Transport Probing & Resilient Connect
Two independent options that improve connectivity in restricted networks. They can be used separately or together.
probe_transport
Races three MTProto transports in parallel at connect time and keeps whichever completes the DH handshake first. The remaining attempts are cancelled immediately so no extra bandwidth is used after a winner is picked.
#![allow(unused)]
fn main() {
let (client, _shutdown) = Client::builder()
.api_id(12345)
.api_hash("your_hash")
.session("bot.session")
.probe_transport(true)
.connect()
.await?;
}
Race schedule
| Transport | Start delay | Notes |
|---|---|---|
Obfuscated | 0 ms | Runs first. Best for DPI-heavy networks. |
Abridged | 200 ms | Staggered so Obfuscated has a head start. |
Http | 800 ms | Last resort. SOCKS5 is not used for HTTP probes. |
The winner’s connection is reused directly. No second DH exchange is performed, so there is no extra round trip cost.
If all three transports fail, the connection attempt returns the last
InvocationError from the race.
When to use
Use probe_transport when:
- You are deploying to a network you do not control (shared hosting, cloud functions, university networks).
- Your region has inconsistent DPI filtering where some transports are blocked but others work.
- You want automatic transport selection without hardcoding
TransportKind.
Incompatibility with MTProxy
probe_transport is incompatible with MTProxy. An MTProxy enforces its own
transport (set by the secret prefix), so probing makes no sense. If you set
both, probe_transport is silently skipped and the MTProxy transport is used
as normal.
#![allow(unused)]
fn main() {
// Wrong: probe_transport has no effect when mtproxy is set
.mtproxy(proxy)
.probe_transport(true) // ignored
// Correct: use one or the other
.probe_transport(true) // for direct connections
}
resilient_connect
If the initial direct TCP connect fails, resilient_connect tries two
additional fallback paths before giving up. Normal operation is unaffected when
the direct connect succeeds; the fallbacks only activate on failure.
#![allow(unused)]
fn main() {
let (client, _shutdown) = Client::builder()
.api_id(12345)
.api_hash("your_hash")
.session("bot.session")
.resilient_connect(true)
.connect()
.await?;
}
Fallback chain
Direct TCP
|
v (fails)
DNS-over-HTTPS (Mozilla DoH + Google DoH)

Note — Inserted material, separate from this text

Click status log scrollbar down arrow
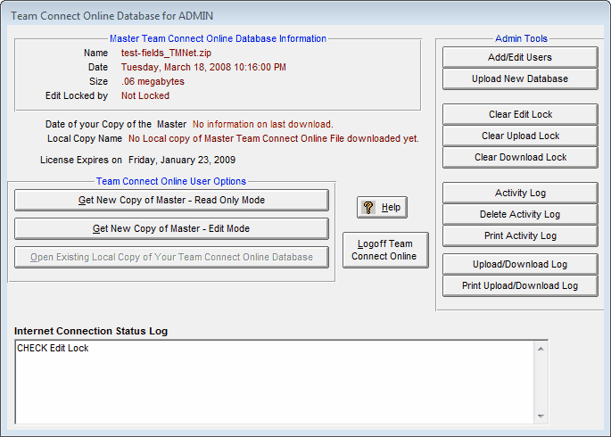 click(540, 415)
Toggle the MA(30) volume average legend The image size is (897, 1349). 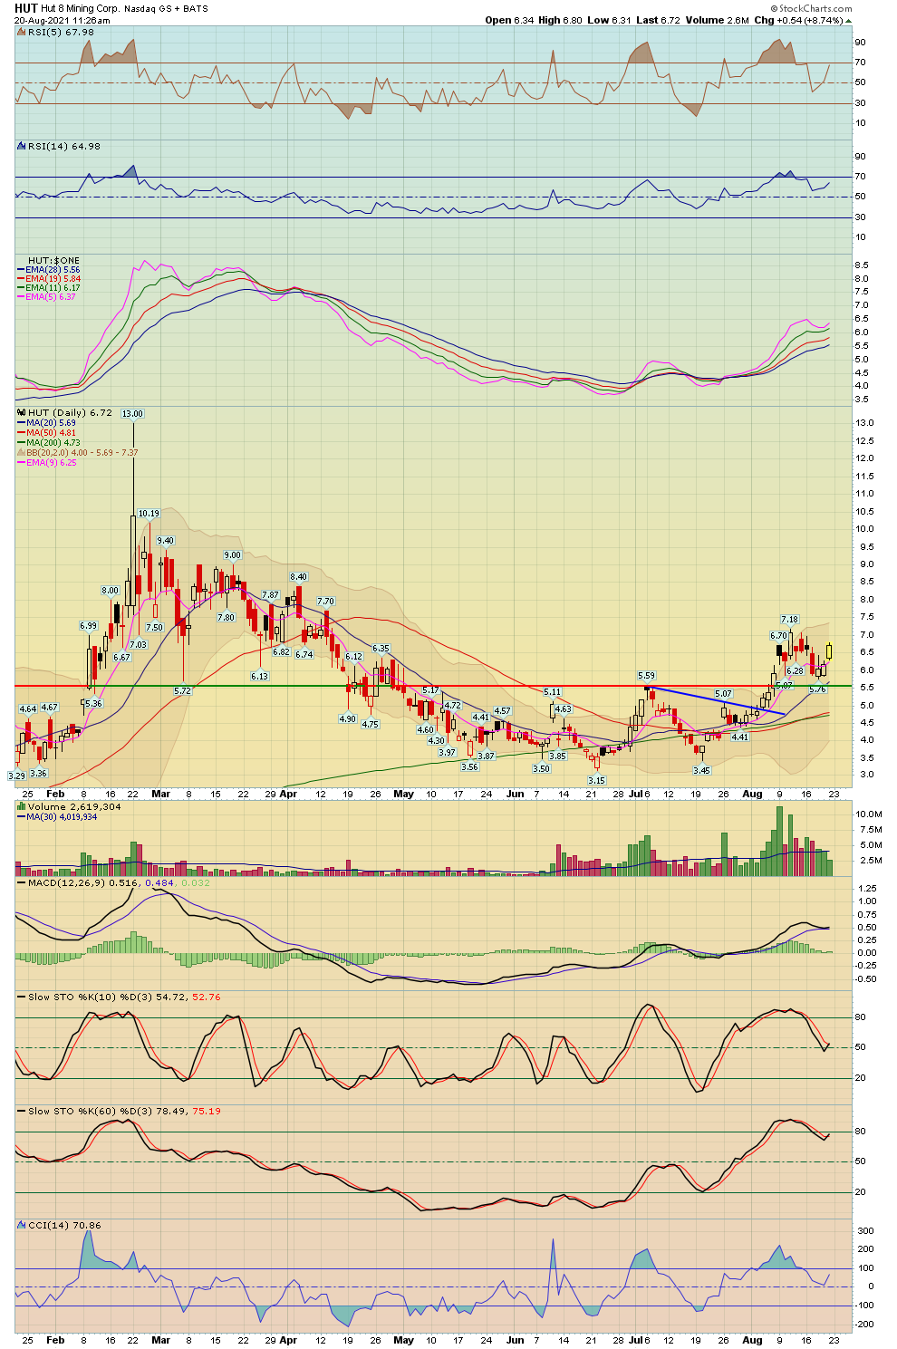22,817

resolves venus.web.telegram.org -> IP list
tries each IP on the DC port
|
v (all fail)
Firebase / Google special-config
fetches Telegram's Firebase-hosted DC address list
tries each matching DC option
|
v (all fail)
Returns the original direct-connect error
Step 1: DNS-over-HTTPS. Queries venus.web.telegram.org via Mozilla and
Google DoH resolvers. Each resolved IP is tried on the same port as the default
DC address. This bypasses ISP-level DNS poisoning.
Step 2: Firebase / Google special-config. Fetches the alternate DC address list that Telegram publishes to Firebase. This is the same endpoint the official Telegram apps fall back to when all normal connections fail. Only addresses matching the target DC ID are tried.

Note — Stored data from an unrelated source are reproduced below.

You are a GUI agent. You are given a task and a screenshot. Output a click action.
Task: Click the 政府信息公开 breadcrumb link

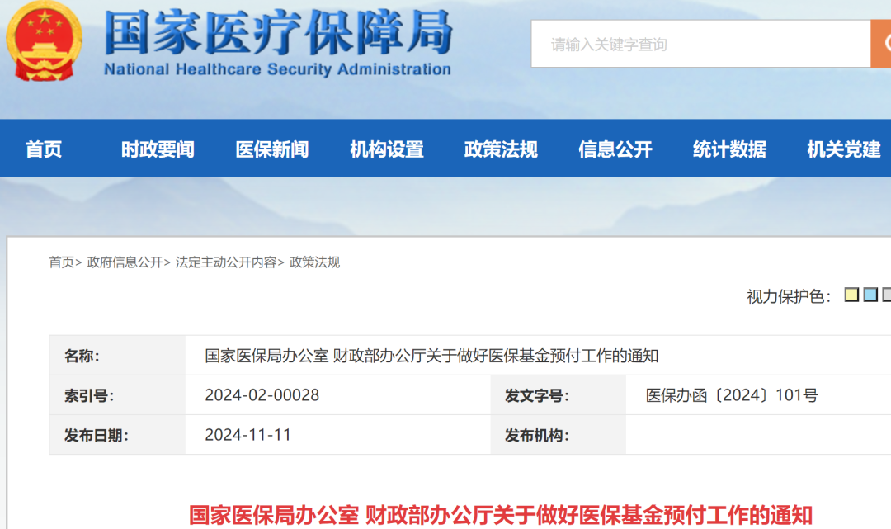point(125,262)
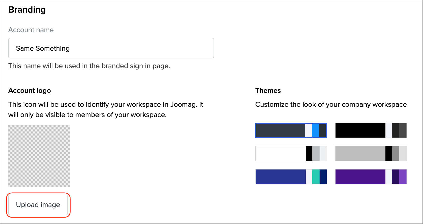Click the "Account name" field label
The image size is (423, 224).
31,30
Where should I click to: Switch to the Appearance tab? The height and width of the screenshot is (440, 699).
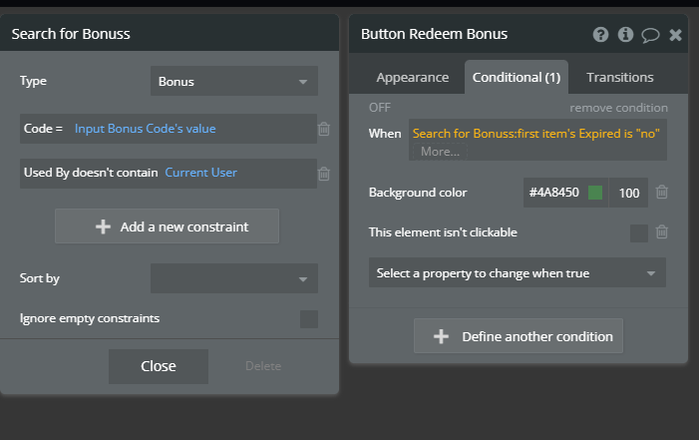tap(412, 77)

If every path fails, the original direct-connect error is returned.
When to use
Use resilient_connect when:
- You are deploying in a region where Telegram DCs are ISP-blocked (Iran, Russia, some corporate networks).
- You want your bot to self-recover from transient DNS outages without manual restarts.
- You are running behind a network that intercepts DNS but allows HTTPS.
Combining both options
probe_transport and resilient_connect are orthogonal and can be enabled
together. probe_transport changes which transport framing is used for a
successful direct connect. resilient_connect adds fallback paths when direct
connect fails entirely.
#![allow(unused)]
fn main() {
let (client, _shutdown) = Client::builder()
.api_id(12345)
.api_hash("your_hash")
.session("bot.session")
.probe_transport(true) // pick best transport when direct works
.resilient_connect(true) // fall back via DoH + Firebase when it doesn't
.connect()
.await?;
}
probe_transport wins if direct TCP succeeds on any transport. Only if every
direct attempt fails does resilient_connect activate its fallback chain, which
also benefits from whatever transport was last used by the probe.